> Date: Wed, 13 May 2020 17:03:01 +0300
> From: Paul Irofti <p...@irofti.net>
> 
> Hi,
> 
> By far one of the most popular and frequently used system calls is
> clock_gettime(2). As a result the cost of kernel-userland transitions
> out weight the actual work, thus I am proposing we make the data
> available directly from userland without passing through a system call.
> 
> This has been a subject of discussion multiple times across the years
> and last I heard from it was at the p2k19 hackthon that I hosted in
> Bucharest where espie@ sent me a diff from one of his students(?). Being
> busy with organization I have not had the time to look at it and
> I am thus getting back to it just now due to robert@ prodding me again
> on the subject. The proposed diff is mine, not the student's.
> 
> 
> The technical bits. 
> 
> Please keep in mind that this is only proof of concept. I am looking for
> ways to improve the current diff. As it is, it requires a flag day
> because it makes use of ELF aux vectors to export the data from the
> kernel.

That is not an entirely unreasonable way to pass the information from
the kernel to userland.  Care has to be taken that thr right thing
happens for static binaries.  Should probably export this stuff to
userland instead of duplicating the definitions in libc.  But we
should do that in a more standard-compliant way.  See for example what
NetBSD has in <sys/exec_elf.h>.

Doesn't really imply a flag day.  We should simply fall back on using
the system call when the "timekeep" page isn't provided.

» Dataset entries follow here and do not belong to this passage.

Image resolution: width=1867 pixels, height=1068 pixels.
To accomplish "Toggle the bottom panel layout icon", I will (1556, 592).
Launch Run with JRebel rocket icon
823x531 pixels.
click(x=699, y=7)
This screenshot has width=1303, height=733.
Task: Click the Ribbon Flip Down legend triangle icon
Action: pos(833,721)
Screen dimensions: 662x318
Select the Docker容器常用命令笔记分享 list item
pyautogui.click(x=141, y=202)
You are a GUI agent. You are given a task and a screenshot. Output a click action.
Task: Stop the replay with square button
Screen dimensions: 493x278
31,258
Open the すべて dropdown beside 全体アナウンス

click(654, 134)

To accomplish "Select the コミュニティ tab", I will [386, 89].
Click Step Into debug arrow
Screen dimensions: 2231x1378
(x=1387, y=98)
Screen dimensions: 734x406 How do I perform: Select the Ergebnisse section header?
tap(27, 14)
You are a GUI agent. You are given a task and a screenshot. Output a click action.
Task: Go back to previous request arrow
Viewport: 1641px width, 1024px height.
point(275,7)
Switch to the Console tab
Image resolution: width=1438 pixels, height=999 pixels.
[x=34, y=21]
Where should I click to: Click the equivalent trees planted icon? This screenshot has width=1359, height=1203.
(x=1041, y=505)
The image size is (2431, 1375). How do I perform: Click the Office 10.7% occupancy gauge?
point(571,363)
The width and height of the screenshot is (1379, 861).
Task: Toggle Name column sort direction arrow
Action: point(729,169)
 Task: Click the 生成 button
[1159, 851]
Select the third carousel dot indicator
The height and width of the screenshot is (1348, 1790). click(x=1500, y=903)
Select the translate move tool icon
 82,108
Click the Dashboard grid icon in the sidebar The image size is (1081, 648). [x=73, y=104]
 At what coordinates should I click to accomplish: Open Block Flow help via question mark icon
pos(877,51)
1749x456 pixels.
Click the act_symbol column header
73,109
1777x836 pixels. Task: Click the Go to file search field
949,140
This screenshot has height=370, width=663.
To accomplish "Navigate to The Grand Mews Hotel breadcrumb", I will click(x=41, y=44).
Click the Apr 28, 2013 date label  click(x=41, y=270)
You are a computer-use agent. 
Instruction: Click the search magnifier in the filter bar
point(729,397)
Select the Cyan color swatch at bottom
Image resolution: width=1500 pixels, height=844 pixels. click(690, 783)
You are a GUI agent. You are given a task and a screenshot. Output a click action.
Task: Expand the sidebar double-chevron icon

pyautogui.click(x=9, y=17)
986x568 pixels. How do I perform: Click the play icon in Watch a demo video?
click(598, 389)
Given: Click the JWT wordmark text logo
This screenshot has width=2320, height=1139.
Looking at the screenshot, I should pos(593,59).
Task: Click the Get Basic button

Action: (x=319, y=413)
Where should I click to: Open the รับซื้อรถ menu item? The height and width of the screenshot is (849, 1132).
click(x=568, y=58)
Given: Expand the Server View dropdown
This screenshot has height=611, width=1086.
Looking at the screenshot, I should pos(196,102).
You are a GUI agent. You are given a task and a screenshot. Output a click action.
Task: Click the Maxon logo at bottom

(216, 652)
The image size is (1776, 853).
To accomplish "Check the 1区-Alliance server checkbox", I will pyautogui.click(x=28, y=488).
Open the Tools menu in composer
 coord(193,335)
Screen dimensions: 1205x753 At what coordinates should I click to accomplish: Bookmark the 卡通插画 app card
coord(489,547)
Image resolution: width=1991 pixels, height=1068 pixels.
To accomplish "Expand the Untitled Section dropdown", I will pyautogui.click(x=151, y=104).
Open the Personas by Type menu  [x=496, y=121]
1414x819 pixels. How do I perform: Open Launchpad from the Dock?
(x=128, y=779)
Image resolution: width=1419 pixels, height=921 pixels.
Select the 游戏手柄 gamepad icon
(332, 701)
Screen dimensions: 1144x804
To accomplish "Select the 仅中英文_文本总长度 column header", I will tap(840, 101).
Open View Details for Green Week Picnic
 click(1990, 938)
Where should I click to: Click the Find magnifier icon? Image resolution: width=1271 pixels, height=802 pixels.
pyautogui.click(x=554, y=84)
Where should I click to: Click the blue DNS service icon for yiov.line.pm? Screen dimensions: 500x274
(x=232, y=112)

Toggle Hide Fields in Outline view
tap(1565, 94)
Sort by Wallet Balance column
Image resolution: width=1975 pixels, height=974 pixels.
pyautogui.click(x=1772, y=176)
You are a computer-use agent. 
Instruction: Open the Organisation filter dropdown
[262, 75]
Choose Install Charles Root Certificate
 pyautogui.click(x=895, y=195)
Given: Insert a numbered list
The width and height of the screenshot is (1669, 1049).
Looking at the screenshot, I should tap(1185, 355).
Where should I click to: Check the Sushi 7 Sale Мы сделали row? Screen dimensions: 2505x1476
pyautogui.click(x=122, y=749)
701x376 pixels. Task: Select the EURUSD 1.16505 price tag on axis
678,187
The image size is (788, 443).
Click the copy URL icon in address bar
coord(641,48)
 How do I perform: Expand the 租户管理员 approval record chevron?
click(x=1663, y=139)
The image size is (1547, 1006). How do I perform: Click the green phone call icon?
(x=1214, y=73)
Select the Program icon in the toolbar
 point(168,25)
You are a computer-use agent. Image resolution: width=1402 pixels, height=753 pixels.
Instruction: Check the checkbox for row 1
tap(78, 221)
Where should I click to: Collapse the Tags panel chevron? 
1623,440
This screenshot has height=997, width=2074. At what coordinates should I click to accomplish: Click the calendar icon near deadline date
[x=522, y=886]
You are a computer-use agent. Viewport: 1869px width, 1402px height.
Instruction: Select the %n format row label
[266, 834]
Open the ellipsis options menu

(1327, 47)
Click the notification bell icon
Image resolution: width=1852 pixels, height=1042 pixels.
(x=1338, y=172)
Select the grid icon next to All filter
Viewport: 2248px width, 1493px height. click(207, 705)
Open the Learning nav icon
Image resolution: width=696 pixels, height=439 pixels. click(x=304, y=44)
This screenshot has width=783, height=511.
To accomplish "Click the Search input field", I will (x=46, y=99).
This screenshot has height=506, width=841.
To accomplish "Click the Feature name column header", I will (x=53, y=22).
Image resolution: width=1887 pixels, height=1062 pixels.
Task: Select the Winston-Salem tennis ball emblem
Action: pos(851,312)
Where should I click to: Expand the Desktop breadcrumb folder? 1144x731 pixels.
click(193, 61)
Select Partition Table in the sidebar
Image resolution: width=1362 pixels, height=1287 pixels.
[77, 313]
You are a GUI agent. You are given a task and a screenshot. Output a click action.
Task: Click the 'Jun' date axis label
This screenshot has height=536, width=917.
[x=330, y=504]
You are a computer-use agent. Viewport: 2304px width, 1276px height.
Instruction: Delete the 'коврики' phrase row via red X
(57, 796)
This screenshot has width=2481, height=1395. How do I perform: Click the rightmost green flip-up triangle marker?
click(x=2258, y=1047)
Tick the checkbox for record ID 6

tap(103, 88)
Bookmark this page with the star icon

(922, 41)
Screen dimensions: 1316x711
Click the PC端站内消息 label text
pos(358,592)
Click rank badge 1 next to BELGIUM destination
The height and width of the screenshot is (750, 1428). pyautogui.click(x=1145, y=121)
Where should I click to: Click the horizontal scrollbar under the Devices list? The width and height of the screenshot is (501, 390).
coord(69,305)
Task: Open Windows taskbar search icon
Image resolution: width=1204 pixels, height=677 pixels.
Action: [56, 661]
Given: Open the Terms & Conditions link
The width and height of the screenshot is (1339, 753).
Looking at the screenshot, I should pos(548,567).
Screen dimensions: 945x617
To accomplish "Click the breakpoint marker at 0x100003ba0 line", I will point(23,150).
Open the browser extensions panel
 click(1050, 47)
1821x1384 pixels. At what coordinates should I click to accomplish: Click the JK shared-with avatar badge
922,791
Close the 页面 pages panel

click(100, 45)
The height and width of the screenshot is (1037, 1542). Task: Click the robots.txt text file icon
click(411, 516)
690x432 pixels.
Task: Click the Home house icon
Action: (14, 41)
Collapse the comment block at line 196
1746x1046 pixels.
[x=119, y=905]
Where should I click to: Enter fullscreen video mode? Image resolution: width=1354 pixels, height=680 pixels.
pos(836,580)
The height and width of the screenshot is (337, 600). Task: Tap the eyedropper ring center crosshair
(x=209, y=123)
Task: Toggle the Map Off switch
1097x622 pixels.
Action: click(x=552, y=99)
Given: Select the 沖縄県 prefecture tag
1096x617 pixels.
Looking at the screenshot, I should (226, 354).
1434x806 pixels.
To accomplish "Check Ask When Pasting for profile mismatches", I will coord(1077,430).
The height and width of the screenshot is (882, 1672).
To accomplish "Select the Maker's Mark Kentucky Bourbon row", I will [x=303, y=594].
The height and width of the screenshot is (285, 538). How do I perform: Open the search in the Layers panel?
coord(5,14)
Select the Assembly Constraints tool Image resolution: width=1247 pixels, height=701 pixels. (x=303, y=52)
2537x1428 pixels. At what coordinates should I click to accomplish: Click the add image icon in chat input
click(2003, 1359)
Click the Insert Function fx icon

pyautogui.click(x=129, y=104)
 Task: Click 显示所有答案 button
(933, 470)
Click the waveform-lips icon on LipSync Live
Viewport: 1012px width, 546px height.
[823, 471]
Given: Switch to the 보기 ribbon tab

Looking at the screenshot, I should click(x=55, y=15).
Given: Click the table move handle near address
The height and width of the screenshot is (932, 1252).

> I have also played with exposing the data via separate ELF sections and
> with kbind-mmap alternatives. The frist also involves a flag day and is
> more intrusive in my opinion, and the second I could not get to work. I
> think that would be the less intrusive way of doing it, possibly without
> a flag day, so if anyone knows how, please let me know.

Agrred, the Linux-style VDSO stuff is way to complicated.

> The supported clocks are just those that do not require process specific
> data. Those can also be handled later if this diff is decided to be a
> good thing.

Linux defenitely doesn't export all the clocks.

> Clock update inside the kernel is done at the end of tc_windup(). There
> might be better places to do it. Let me know where.
> 
> The update currently does the work of clock_gettime(), but it can
> probably be changed to only update the timehands and move the logic
> elsewhere. Note that if we expose only the timehands to userland, most
> of the bintime functionality has to also be made available there. Or so
> I think.

Unfortunately what you're doing here isn't good enough.  You're only
exporting low-resolution versions of the clocks.  The equivalent of
what Linux class CLOCK_REALTIME_COARSE and CLOCK_MONOTONIC_COARSE.
And I'm fairly certain that isn't what the applications want.  Why
else would they be calling clock_gettime() a gazillion times per
second...

And implementing the non-coarse variants is where things get messy.
For this you basically need a high-resolution clock that you can read
from userland.  For amd64 that probably means the TSC which is a can
of worms of its own.  Ignoring that for the moment, you then need to
store te following bits of information in your shared "timekeeping" page:

1. The clock time.
2. The TSC count corresponding to that clock time.
3. The TSC frequency.

And then let the code in libc extrapolate the time based on that.
Tricky bit is that the kernel may update 1 and 2 while userland is
reading those values.  So you probably need to read 1, then 2 and read
1 again and check that it didn't change.

> In userland, I wrapped the clock_gettime(2) syscall in libc. There, I
> search for the auxiliary vector and fetch the timespec data from it.
> As you can see in the diff, parts from the elf_exec header will have to
> be exposed to userland if we do it this way.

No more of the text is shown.